On his part, the Coordinator of ARV Services at the Rivers State University Teaching Hospital (RSUTH), Dr Alali Dan-Jumbo, said beyond documentation being done at various stages, there is also the need to motivate the PMTCT Focal persons at various levels.
“It is a well known fact that anything not documented, even if you have done it, will look as if it has not been done.
“We need to motivate the focal persons at various levels: whether it is in PMTCT, or Monitoring and Evaluation (M & E). The main challenge, I think, is at the point of reporting what you’re doing.
“This is because, most times, some persons will see writing these reports as extra work, and may not do it diligently.
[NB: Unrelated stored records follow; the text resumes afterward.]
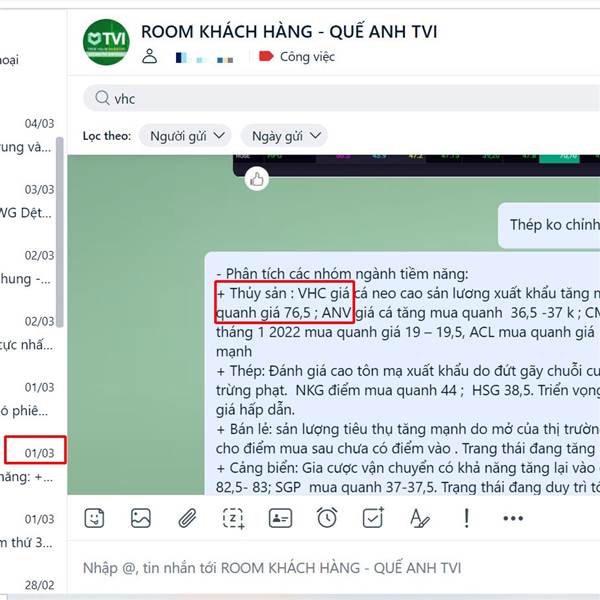
Task: Open the TVI group avatar
Action: (106, 42)
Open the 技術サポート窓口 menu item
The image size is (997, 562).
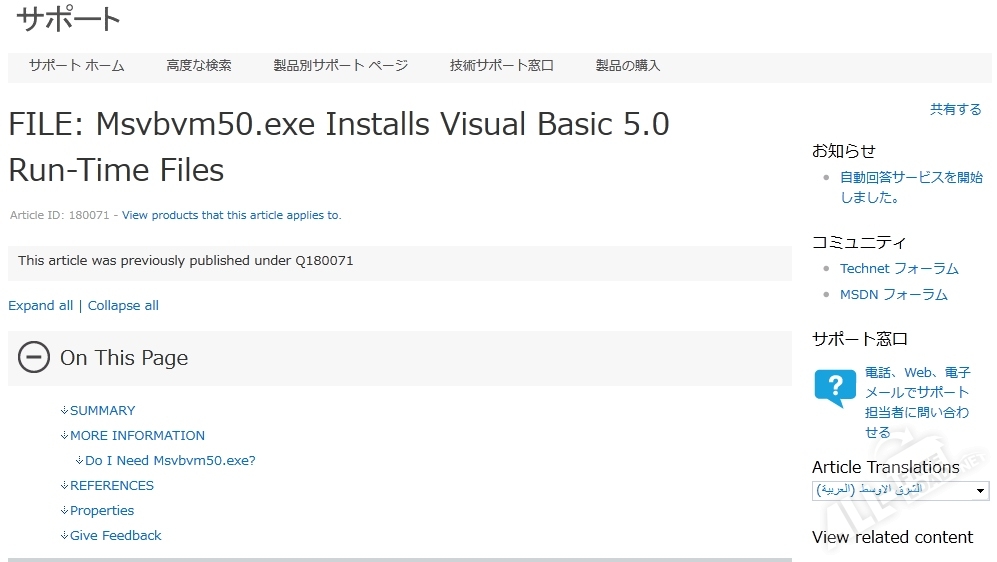click(502, 66)
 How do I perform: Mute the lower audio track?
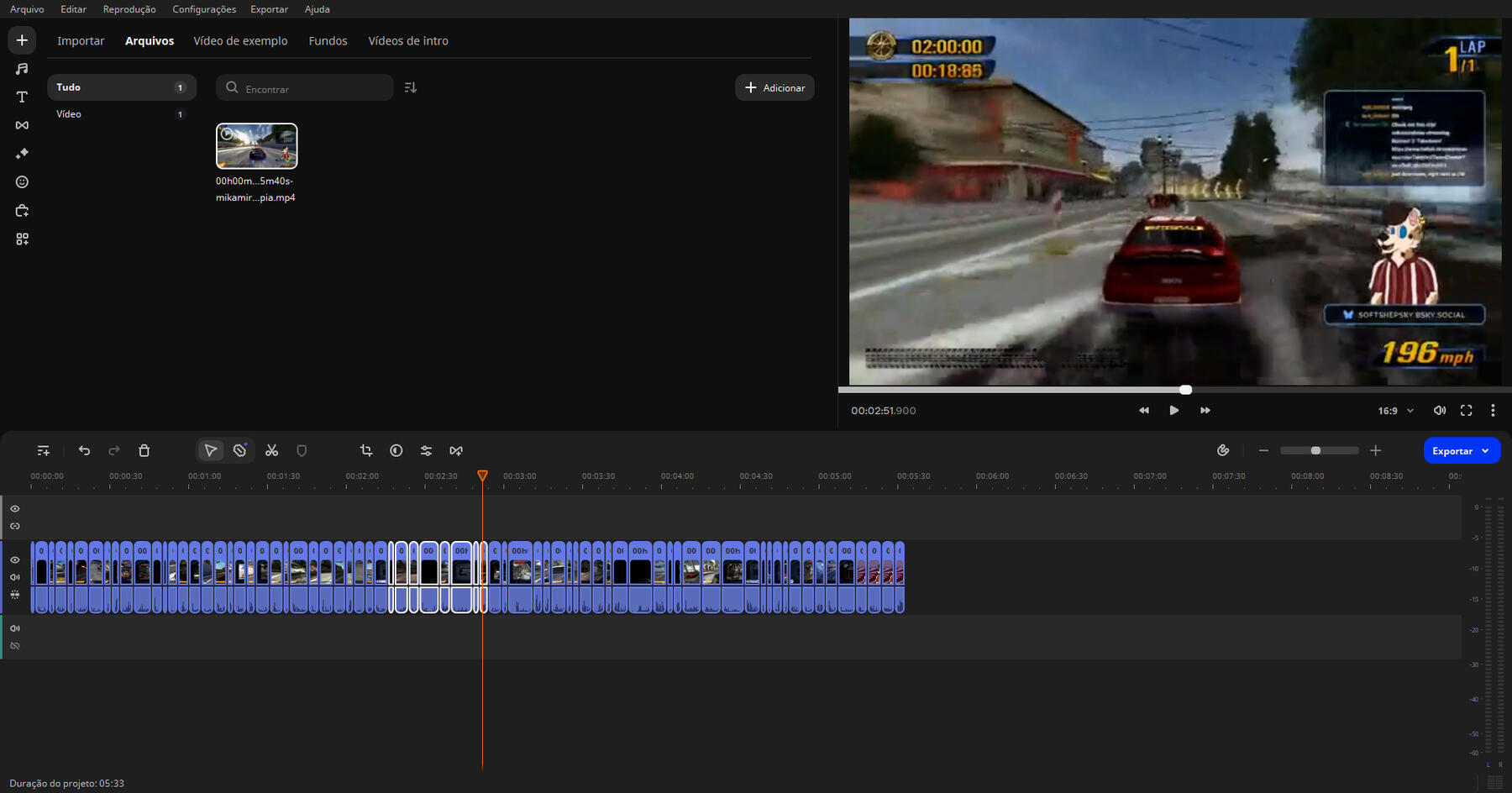(x=15, y=628)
When his happens, it affects reliable documentation”, he. said
In her presentation on the PMTCT situation in Rivers State, the PMTCT Focal person, SASCP, Mrs Agnes Dum-Igoni, stated that PMTCT has recorded poor performance due to low Antenatal Care (ANC) service uptake, and sub-optimal ART coverage among identified positive pregnant women.
Others, according to her, are low rates of facility deliveries, low uptake of early infant diagnosis services and low reporting of services rendered especially from some health facilities providing PMTCT and unskilled providers.
She, however, noted that if all hands are on deck, most of these issues identified will a thing of the past.